**Consegna:** Stabilisca se ciascuna affermazione concorda con il brano scelto, rispondendo sì o no e riportando tra virgolette le parole del brano che lo dimostrano: 1. L'autore sa già come si svolgerà il Natale. 2. Nel brano viene citato papa Francesco. 3. Il brano afferma che nessuno sta traendo guadagno dal COVID.
---------- Brano scelto
3 minute read
LeSiciliane n 66
Salvatore Resca (parroco)
Questo strano 2020 (speriamo che passi presto) ci costringe a cambiare le nostre abitudini. Ci ha costretto a fare Pasqua “con i tuoi”. A Natale non sappiamo ancora come andrà a finire!
Advertisement
Siamo giustamente preoccupati per i guai economici che la pandemia ha prodotto e che continuerà a produrre nel nostro paese e nel mondo; se c’è gente che col COVID ci sta guadagnando, ci sono tanti, forse la maggior parte, che ci ta perdendo; siamo addolorati per la perdita di persone che la malattia ha portato via, abbiamo paura che tocchi anche a noi o ai nostri cari… Ma questa esperienza potrebbe diventare una straordinaria occasione di riflessione, di rientro in se stessi, di valutazione più matura e cosciente della realtà che ci circonda.
Abbiamo l’opportunità di vivere un Natale più sobrio, più essenziale, più cristiano, un Natale con la “N” maiuscola, un Natale che come diceva qualche giorno fa papa Francesco ci costringe a chiederci non: “Che cosa posso comprare? Dove posso andare? Cosa dobbiamo mangiare? Cosa posso avere di più? Ma: Che cosa posso dare agli altri, per essere come Gesù che ha dato se stesso, nato com’è in quel presepio”?
--------------------
---------- Dati registrati
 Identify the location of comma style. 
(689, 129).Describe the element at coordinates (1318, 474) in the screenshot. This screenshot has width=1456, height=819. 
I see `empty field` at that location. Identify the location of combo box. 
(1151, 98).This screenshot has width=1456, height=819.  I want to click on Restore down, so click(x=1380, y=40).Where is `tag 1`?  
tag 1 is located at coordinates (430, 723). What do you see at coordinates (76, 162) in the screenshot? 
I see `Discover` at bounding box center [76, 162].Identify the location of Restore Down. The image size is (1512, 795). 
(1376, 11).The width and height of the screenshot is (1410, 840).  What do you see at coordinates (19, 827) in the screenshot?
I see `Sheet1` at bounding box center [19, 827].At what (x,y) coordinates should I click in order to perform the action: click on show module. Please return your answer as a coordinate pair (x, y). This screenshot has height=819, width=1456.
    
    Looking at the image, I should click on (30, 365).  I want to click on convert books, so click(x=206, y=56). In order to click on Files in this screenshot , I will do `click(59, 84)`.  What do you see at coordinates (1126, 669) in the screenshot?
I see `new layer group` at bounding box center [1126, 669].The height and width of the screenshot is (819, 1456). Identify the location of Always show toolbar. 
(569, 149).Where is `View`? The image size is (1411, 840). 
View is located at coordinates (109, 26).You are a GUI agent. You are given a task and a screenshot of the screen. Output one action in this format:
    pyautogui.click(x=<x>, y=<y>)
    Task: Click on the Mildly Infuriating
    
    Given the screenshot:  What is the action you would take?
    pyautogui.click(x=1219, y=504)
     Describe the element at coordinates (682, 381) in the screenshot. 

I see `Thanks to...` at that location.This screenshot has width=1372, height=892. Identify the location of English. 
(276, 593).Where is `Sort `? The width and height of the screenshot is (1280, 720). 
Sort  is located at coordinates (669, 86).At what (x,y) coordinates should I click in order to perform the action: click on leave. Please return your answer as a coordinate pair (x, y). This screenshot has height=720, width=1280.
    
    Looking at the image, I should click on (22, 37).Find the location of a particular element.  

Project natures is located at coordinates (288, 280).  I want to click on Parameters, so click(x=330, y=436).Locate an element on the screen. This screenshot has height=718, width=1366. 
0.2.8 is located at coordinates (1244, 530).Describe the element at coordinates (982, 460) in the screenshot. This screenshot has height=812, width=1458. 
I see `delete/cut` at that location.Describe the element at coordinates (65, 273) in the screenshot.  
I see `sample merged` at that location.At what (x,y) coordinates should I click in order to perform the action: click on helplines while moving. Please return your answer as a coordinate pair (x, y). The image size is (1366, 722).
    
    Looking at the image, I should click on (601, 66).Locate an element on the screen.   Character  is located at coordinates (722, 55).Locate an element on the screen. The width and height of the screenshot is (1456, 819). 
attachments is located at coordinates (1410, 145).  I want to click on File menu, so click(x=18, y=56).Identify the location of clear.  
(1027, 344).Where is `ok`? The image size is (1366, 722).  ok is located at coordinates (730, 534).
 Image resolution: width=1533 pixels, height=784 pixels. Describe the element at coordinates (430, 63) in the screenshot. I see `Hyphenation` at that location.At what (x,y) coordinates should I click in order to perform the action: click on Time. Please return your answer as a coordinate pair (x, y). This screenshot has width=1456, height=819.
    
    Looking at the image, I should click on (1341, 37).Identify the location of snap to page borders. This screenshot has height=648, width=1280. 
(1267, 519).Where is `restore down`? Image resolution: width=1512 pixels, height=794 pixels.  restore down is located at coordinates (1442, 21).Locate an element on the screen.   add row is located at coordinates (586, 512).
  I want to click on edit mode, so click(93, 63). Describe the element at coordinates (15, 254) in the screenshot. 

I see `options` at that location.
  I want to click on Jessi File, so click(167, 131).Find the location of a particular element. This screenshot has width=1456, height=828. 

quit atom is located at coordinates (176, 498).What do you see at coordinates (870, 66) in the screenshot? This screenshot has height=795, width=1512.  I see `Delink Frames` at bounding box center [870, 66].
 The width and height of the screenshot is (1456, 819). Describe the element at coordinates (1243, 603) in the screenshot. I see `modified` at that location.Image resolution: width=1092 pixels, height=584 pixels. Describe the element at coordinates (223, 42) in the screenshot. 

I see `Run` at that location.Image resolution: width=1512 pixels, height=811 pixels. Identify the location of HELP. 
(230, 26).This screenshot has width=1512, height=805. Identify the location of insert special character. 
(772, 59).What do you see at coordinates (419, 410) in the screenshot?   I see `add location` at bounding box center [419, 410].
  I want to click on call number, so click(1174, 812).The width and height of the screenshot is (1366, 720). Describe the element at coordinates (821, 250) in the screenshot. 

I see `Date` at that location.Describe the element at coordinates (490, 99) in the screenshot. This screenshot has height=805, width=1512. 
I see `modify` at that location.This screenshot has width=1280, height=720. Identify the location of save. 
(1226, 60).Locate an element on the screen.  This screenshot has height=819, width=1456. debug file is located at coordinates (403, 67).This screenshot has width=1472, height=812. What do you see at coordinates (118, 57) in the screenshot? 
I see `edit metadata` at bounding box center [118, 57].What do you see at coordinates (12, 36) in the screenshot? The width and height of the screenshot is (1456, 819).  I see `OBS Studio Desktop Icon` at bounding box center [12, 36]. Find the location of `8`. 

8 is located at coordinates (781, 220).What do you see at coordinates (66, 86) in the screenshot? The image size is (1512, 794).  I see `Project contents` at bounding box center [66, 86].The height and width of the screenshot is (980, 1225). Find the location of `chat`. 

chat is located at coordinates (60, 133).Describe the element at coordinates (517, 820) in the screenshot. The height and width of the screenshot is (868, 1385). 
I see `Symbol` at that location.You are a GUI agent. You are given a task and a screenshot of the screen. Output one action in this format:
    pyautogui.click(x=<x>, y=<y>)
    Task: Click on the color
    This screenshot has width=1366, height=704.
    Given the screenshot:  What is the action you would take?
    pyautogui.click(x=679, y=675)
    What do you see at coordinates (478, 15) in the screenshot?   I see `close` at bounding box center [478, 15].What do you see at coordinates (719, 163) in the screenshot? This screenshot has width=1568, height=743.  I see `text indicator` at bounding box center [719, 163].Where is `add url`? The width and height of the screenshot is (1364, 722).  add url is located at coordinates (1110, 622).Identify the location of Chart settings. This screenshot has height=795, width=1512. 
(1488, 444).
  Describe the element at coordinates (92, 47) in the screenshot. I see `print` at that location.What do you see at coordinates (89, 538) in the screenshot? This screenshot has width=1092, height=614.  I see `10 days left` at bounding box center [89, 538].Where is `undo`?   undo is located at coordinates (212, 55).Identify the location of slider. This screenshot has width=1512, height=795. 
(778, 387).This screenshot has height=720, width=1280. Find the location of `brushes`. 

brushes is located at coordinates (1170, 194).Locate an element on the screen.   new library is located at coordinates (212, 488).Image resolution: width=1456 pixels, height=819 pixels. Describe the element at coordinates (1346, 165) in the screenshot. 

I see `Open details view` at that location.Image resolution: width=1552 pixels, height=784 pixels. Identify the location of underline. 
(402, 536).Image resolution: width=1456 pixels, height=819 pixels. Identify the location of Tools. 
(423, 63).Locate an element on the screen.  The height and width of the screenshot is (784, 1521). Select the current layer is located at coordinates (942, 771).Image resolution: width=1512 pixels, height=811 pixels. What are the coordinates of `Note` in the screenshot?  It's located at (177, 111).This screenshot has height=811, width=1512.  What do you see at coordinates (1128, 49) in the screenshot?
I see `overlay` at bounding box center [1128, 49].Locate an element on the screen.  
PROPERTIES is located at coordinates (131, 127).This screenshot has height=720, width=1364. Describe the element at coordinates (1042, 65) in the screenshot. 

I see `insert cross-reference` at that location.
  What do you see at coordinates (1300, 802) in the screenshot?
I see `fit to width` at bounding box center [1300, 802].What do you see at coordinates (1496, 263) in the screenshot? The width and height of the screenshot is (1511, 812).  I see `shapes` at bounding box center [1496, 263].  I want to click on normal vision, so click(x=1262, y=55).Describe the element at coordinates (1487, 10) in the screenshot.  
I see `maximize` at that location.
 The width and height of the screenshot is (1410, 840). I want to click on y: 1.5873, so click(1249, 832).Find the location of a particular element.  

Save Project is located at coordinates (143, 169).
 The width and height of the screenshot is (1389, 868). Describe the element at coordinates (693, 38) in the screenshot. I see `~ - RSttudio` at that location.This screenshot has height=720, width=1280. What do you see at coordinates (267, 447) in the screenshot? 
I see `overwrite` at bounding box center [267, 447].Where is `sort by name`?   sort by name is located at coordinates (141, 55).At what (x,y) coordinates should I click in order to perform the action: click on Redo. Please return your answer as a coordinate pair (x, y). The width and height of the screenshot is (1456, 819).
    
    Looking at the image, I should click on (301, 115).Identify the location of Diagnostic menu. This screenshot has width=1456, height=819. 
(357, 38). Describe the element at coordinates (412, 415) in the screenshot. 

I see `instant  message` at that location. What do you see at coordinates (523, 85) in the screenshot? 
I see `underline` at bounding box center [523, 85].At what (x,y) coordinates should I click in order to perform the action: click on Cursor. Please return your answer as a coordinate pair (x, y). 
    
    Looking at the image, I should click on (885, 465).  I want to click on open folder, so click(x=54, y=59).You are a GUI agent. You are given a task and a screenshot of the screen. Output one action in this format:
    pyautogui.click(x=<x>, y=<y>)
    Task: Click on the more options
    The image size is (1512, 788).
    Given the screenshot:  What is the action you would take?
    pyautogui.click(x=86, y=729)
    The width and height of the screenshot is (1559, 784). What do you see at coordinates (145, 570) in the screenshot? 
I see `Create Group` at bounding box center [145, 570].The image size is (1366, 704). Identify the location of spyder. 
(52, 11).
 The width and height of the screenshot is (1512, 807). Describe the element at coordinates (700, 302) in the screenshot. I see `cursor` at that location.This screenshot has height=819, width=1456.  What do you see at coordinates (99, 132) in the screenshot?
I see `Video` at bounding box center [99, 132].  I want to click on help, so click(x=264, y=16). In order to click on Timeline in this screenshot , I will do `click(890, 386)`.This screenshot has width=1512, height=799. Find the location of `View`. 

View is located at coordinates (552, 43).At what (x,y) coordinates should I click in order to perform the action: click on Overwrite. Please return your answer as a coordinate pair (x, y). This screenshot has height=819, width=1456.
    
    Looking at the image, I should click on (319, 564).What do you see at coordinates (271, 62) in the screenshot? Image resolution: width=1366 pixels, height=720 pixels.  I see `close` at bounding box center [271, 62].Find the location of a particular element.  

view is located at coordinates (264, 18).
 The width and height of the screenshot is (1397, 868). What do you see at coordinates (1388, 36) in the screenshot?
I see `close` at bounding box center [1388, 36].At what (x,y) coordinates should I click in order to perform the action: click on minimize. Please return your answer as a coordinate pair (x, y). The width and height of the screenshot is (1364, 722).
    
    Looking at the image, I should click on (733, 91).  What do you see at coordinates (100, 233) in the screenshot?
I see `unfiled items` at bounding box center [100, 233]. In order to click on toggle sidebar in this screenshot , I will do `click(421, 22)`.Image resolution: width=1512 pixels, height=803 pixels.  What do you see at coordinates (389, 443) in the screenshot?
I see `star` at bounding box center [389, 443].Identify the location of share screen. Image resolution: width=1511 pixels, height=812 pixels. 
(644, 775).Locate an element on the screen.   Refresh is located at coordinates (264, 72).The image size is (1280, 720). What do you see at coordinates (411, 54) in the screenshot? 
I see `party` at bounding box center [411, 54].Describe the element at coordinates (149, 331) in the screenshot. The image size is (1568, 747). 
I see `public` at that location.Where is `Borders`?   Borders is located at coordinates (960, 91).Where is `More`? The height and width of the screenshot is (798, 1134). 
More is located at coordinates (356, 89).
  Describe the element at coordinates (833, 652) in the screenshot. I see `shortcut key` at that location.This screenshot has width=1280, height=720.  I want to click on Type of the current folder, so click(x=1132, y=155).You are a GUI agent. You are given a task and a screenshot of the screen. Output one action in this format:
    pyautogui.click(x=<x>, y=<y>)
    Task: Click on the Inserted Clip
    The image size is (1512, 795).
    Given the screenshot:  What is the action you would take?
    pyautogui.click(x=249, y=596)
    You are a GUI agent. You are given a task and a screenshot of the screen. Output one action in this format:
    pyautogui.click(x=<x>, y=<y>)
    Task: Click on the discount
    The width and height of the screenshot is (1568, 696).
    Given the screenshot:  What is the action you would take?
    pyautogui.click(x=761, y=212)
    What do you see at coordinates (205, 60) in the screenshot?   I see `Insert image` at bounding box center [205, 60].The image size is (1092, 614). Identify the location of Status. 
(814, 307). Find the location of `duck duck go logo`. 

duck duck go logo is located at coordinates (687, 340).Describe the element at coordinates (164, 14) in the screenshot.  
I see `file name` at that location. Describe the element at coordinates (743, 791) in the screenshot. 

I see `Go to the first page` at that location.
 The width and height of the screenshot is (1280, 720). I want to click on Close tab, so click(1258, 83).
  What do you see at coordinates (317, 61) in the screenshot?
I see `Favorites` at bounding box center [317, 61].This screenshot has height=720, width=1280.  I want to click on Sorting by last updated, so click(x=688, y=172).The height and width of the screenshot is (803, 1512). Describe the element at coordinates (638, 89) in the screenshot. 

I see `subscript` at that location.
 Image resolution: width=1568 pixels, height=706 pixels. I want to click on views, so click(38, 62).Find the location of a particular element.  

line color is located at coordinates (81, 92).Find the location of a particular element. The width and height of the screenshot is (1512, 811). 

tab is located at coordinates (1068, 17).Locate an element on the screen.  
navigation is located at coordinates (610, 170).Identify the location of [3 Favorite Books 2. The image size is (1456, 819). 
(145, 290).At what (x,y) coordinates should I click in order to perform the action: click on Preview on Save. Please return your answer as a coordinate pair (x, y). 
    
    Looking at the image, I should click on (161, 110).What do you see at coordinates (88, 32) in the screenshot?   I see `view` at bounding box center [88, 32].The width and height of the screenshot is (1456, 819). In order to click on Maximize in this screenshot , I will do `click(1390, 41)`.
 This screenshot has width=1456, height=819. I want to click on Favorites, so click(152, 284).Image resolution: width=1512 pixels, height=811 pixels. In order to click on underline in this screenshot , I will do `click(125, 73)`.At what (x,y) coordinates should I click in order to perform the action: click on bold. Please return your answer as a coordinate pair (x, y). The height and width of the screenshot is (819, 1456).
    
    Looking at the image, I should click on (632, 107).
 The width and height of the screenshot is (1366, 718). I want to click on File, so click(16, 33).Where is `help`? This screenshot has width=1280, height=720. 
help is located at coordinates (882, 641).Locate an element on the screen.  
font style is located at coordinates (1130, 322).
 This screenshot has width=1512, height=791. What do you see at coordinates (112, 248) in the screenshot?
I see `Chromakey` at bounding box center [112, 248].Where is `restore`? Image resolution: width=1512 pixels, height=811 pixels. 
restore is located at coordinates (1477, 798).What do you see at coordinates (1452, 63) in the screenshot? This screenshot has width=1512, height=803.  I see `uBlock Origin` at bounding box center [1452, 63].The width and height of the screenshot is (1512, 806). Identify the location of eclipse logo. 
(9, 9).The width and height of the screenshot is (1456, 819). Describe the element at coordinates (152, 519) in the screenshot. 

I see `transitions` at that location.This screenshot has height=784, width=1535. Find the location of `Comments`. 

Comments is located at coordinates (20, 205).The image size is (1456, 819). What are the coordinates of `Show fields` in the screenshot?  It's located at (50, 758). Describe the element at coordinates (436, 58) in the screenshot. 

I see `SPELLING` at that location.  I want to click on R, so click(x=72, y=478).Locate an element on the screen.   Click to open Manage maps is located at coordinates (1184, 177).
--------------------
**Esito dell'esercizio:**
1. No: «A Natale non sappiamo ancora come andrà a finire!»
2. Sì: «come diceva qualche giorno fa papa Francesco»
3. No: «se c’è gente che col COVID ci sta guadagnando»